Santa Barbara’s legislators, state Sen. Hannah-Beth Jackson and Assemblymember Monique Limón, sponsored SB 169 and AB 255, which advocated for oil pipeline safety requirements and funding for oil spill equipment cleanup, respectively.

Also on the wildfire mitigation front, Jackson’s SB 182 aims to strengthen local planning requirements in high fire hazard areas and encourage local fire-resistant strategies.


In the health care sector, legislators remain busy.

Brownley, who leads the House Committee on Veterans’ Affairs, was appointed to chair the Women Veterans Task Force that was formed in May.

Her pending legislation tackles issues like gender-specific health services for women veterans and the expansion of counseling programs for veteran women. It also explores integrative medicine options to reduce dependence on opioids for veterans.

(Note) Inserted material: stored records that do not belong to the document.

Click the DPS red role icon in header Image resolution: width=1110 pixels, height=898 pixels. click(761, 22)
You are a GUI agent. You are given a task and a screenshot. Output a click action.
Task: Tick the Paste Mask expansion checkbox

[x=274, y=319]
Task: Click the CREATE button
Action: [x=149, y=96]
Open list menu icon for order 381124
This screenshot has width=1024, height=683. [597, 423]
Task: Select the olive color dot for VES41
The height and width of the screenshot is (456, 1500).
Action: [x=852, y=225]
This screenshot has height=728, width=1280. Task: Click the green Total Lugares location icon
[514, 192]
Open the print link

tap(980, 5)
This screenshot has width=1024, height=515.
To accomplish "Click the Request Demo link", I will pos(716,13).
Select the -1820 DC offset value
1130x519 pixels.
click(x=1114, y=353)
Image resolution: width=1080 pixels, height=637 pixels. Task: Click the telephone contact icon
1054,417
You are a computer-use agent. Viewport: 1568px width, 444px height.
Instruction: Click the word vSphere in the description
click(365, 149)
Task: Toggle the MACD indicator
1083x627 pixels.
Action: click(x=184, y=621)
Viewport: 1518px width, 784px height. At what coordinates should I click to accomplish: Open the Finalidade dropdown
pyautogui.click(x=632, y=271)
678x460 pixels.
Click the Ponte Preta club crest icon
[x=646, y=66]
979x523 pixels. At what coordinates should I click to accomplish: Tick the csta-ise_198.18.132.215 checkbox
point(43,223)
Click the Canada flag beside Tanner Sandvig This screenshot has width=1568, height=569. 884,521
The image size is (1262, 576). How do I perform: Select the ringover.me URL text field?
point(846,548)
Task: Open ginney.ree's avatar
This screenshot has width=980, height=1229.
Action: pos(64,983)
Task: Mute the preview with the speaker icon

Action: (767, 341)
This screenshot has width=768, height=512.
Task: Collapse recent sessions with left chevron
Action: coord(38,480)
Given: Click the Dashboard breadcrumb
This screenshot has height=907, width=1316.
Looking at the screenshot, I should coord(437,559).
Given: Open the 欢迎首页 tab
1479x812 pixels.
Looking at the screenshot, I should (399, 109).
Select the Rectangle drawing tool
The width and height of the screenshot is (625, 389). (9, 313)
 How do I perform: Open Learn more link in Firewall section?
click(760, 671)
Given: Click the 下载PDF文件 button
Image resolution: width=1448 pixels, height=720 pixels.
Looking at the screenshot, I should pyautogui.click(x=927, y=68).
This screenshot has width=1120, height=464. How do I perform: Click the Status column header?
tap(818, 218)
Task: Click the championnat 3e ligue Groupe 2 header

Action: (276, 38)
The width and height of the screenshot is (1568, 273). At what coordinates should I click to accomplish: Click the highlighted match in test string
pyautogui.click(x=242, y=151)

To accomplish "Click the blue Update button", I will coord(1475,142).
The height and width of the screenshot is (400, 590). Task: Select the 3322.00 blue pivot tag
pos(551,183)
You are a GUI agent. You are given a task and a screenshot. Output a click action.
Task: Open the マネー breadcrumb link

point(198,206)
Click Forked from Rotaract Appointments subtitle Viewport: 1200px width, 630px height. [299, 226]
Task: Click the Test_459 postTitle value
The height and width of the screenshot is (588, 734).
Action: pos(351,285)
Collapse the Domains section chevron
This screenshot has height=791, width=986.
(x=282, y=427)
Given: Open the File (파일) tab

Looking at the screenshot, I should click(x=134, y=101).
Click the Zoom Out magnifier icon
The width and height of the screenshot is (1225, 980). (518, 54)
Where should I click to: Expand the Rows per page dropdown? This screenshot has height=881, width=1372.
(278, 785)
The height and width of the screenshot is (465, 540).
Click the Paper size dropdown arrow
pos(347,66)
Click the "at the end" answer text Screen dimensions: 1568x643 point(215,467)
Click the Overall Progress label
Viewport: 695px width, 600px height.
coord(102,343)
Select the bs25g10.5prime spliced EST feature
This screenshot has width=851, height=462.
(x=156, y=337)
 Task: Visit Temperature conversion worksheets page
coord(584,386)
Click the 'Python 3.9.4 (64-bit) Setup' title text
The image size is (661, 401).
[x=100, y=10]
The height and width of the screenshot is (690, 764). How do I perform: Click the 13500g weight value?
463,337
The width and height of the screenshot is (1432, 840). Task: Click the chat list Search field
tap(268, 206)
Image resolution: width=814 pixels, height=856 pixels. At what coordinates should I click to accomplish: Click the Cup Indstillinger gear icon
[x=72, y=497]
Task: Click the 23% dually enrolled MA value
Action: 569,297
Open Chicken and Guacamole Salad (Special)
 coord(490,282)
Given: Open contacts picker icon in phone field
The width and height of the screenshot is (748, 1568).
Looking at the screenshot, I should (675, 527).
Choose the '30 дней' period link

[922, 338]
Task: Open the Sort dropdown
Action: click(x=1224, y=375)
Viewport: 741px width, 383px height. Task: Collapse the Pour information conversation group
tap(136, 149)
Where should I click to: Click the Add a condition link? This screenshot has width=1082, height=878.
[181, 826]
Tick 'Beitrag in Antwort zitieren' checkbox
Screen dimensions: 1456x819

State Sen. Bill Monning, who represents portions of San Luis Obispo County, has two bills pending. SB 407 involves the standardization of Medigap benefit plans to cover out-of-pocket Medicare costs; and SB 347 requires sugar-sweetened beverages to be labeled with information about the health risks to consumers.

A $5 million grant allocation Assemblywoman Limón fought to put in the state’s 2019-20 budget is pending Gov. Gavin Newsom’s signature. It would be used to build statewide public health infrastructure to support early detection and diagnosis of Alzheimer’s disease.

In an effort to prevent deadly falls, Sen. Jackson’s SB 280 would assist elderly and disabled adults with home modifications with the goal of allowing them to live independently as long as possible.


In Congress, Carbajal secured a provision in amendment HR 452 to prevent further oil and gas drilling activities off the West Coast for the year 2020.

That piece of legislation passed the House on June 20 and is headed to the Senate, where its prospects are uncertain.

“As these bills move through the House, I will continue doing all I can to promote our Central Coast priorities and ensure our voices are heard,” he said in an email to the Business Times. “I’m proud of what we’ve done already

and I know there are more wins ahead.”

Meanwhile, Sen. Jackson’s SB 552 puts a spotlight on oil and gas production, a hot topic on the Central Coast. The bill would direct the state Division of Oil, Gas and Geothermal Resources to develop a process for determining the cost of decommissioning and cleaning up oil and gas infrastructure and facilities.


Several bills supported funding for educational programs.

Assemblyman Jordan Cunningham (R-San Luis Obispo) stressed access to career technical education. His bill, AB 48, aims to help schools fund modernization projects and career technical education facilities by putting school bonds on the state ballot in 2020 and 2022.

Carbajal also advocated for millions of dollars in funding for educational partnerships between universities, such as UCSB and Cal Poly, and military tech innovators.